Chacun de nous sait bien pourtant qu’il ne maîtrise presque rien de sa condition personnelle : pas seulement les affects sanitaires, mais aussi, pour ne citer qu’elle, sa mort. En passant par sa fécondité, sa vie professionnelle, ses rencontres… Certes, nous disposons de moyens personnels (culture, apprentissages, finances…) et d’évolutions techniques qui vont nous permettre de modifier, voire d’améliorer notre condition, et celle de nos frères et sœurs en humanité : il faut s’en réjouir et y travailler de toutes nos forces, mais notre condition humaine restera fondamentalement ce qu’elle fut à son origine, finie, et donc limitée et fragile.

Et c’est cette finitude qu’il nous est si difficile d’accepter. Et qui explique que nous écartions de nos vues et de nos chemins tant et tant de nos semblables parce qu’ils nous mettent face à cette condition : malades et handicapés, personnes âgées, sans domicile fixe etc. La société de consommation le sait, et elle nous propose mille moyens, rien d’autre en fait que des dérivatifs, pour nous faire oublier cette condition Incontournable.

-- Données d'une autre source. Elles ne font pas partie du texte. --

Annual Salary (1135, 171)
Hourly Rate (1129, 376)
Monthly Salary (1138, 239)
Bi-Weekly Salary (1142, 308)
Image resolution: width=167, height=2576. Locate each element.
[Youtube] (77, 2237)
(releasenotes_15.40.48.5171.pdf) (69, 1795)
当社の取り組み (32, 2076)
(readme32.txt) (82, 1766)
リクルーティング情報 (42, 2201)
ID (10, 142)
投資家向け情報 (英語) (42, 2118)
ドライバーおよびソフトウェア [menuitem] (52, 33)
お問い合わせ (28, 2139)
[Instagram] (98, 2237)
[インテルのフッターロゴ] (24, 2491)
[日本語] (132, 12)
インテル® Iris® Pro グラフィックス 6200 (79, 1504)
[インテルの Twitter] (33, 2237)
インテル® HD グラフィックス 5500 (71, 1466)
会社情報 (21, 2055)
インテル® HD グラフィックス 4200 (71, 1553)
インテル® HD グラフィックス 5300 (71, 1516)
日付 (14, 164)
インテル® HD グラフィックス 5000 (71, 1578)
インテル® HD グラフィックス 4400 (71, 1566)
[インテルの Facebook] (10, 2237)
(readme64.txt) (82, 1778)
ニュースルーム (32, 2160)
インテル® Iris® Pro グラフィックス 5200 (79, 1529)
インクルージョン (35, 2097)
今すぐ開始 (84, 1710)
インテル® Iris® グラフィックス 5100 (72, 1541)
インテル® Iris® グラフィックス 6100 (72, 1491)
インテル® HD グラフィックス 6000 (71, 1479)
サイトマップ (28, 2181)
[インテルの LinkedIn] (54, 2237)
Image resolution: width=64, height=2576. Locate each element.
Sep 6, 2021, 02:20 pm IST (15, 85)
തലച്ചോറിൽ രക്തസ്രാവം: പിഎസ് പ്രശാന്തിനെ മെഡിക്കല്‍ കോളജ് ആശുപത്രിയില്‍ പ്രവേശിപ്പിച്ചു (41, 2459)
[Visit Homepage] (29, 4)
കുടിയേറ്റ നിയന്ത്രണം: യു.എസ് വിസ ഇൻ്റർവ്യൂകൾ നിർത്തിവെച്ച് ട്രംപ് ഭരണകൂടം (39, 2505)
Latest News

Pour le chrétien, attaché à la parole de Dieu dans la Bible, et surtout à la personne de Jésus, dont il sait qu’elle lui montre le chemin (« Je suis le chemin, la vérité, la vie », Jn 14,6), la reconnaissance de cette condition est au contraire salutaire. Elle manifeste que l’homme est une création inachevée, qu’il a besoin de Dieu et des autres créatures pour la mener à sa plénitude. Et voici que même la défaillance du péché, assumée dans la pénitence, devient pour ce chrétien une occasion de salut : « Heureuse faute qui nous a valu un tel Rédempteur » (chant de l’Exultet, au cours de la vigile pascale).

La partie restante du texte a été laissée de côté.